Le pôle énergie de Terra Nova a publié plusieurs notes sur les sujets qui nous occupent, comme les marchés de l'électricité, la transition énergétique en Allemagne, la politique gazière européenne, la rénovation énergétique des logements, le marché du carbone, la précarité énergétique, la question des investissements...
Nous vous proposons d'insister sur la question des investissements. Le constat que nous faisons rejoint celui de M. Jancovici : aujourd'hui, notre croissance économique est très fortement liée à la consommation d'énergie. Depuis la révolution industrielle, l'énergie alimente la croissance, nos modes de vie et notre confort.
Peut-on découpler la consommation d'énergie de la croissance économique ? On ne sait pas bien répondre à cette question. En effet, les modèles que l'on essaye de mobiliser pour évaluer les politiques publiques ont deux failles principales : en premier lieu, ils analysent très mal la dépendance passée entre énergie et croissance économique ; en second lieu, ces modèles sont basés sur le passé, même s'ils le comprennent mal. Or, le défi qui s'offre aujourd'hui à nous est d'inventer un nouveau modèle dans lequel on sait bien vivre dans un monde fini, et où extrapoler le passé pour évaluer l'avenir n'est absolument pas pertinent.
On est donc assez démuni. Le choix qui est devant nous est détaillé dans le projet de loi : il s'agit de réduire nos consommations d'énergie de 50 % à l'horizon de 2050, avec une étape intermédiaire de 20 % à l'horizon 2030. Cet objectif est selon nous l'objectif primordial de ce projet de loi. Je suis sûre qu'il fera débat et impliquera d'agir à tous les niveaux, notamment celui des investissements. C'est le point principal sur lequel nous allons insister.
Aujourd'hui, un relatif consensus se dégage à l'échelle européenne pour dire qu'il convient de relancer l'économie par l'investissement, le sujet de l'énergie étant prioritaires.
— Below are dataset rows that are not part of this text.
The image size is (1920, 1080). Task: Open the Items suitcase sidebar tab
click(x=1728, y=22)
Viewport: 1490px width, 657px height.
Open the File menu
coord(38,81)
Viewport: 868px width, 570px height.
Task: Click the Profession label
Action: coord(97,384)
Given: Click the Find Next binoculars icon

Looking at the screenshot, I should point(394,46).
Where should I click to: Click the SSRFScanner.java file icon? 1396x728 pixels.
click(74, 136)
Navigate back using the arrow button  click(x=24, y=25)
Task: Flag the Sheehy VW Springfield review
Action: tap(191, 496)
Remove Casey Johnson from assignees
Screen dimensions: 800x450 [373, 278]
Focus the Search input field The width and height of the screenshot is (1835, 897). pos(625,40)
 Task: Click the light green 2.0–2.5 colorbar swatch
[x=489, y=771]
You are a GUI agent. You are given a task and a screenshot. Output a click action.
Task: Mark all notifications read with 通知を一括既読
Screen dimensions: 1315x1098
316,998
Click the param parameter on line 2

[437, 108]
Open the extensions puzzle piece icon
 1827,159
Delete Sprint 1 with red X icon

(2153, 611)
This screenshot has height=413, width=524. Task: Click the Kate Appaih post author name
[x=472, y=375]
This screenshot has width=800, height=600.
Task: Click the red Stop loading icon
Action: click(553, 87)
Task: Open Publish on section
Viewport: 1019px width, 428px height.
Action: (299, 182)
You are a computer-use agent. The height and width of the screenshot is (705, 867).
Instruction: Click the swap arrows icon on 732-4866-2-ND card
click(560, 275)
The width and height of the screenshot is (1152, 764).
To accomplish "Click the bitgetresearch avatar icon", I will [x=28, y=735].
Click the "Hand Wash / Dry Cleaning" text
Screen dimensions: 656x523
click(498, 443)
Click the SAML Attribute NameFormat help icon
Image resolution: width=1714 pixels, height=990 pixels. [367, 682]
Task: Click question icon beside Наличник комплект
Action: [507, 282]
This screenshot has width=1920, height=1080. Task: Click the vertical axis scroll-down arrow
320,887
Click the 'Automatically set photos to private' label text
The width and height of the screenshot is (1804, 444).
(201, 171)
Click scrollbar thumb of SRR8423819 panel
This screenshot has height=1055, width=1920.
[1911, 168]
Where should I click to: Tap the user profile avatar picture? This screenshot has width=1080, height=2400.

Il appartient à la France, à la suite des annonces faites par la Commission européenne fin novembre, de placer la transition énergétique au centre de ses projets d'investissement. Elle doit s'en emparer de matière efficiente, rechercher un impact maximum en termes de création d'emplois et de valeur, mais aussi de réduction des importations d'énergies fossiles, qui pèsent fortement dans notre balance commerciale. Chaque euro public investi doit viser l'efficience et, si possible, se fixer un objectif positif pour les comptes publics.
Cet investissement doit s'intéresser à la production d'énergie l'offre et à la demande l'efficacité énergétique.
Le projet de loi comporte des éléments intéressants en matière de production d'énergie. Il ne faut pas oublier que l'énergie ne représente pas que de l'électricité, mais aussi de la chaleur. Les investissements dans ce secteur sont importants.
Un récent rapport de l'Agence internationale de l'énergie (AIE) estime à environ 2 000 milliards d'euros les investissements nécessaires en Europe, entre 2014 et 2035, dans le secteur de l'énergie. C'est donc significatif. C'est à peu près 20 % de plus que ce qui s'est fait durant la dernière décennie.
Ces investissements sont importants et doivent être pilotés par la décision collective. Ils ne seront pas réalisés par les marchés. Aujourd'hui, les marchés, en particulier ceux de l'électricité, ne permettent pas d'envoyer des signaux économiques suffisants pour générer ces investissements. C'est normal : ces marchés ont été construits dans une logique d'optimisation et de mise en concurrence de court terme des moyens de production, qui étaient déjà amortis. Ils n'ont pas été conçus pour permettre des investissements longs dans le secteur de l'énergie.
Il est nécessaire, pour les pouvoirs publics, de définir les investissements souhaitables, de mettre en place les dispositifs nécessaires pour que ces investissements se réalisent, et d'adapter les marchés pour qu'ils puissent servir les décisions collectives.
Ces décisions doivent être prises en tenant compte du fait que les objectifs de la transition énergétique sont multiples et parfois antagonistes. Il faut assurer l'indépendance énergétique et la sécurité énergétique du pays, garantir une certaine efficience économique de la production d'énergie, et préserver l'environnement. Tous ces facteurs doivent être pris en compte. Il faut fixer des buts à chacun d'eux. Nous devons être en mesure de décliner notre mix énergétique en quantifiant le développement des capacités de production, filière par filière, et en les révisant de manière régulière, ainsi que cela a été proposé par la programmation pluriannuelle de l'énergie.
Il ne faut pas se laisser détourner par des signaux de marché de court terme. Les marchés ne sont qu'un moyen, non un objectif. Il faut au contraire se fixer des buts de manière raisonnée et quantifiée, et mettre ensuite en place les structures nécessaires pour que ces objectifs se réalisent.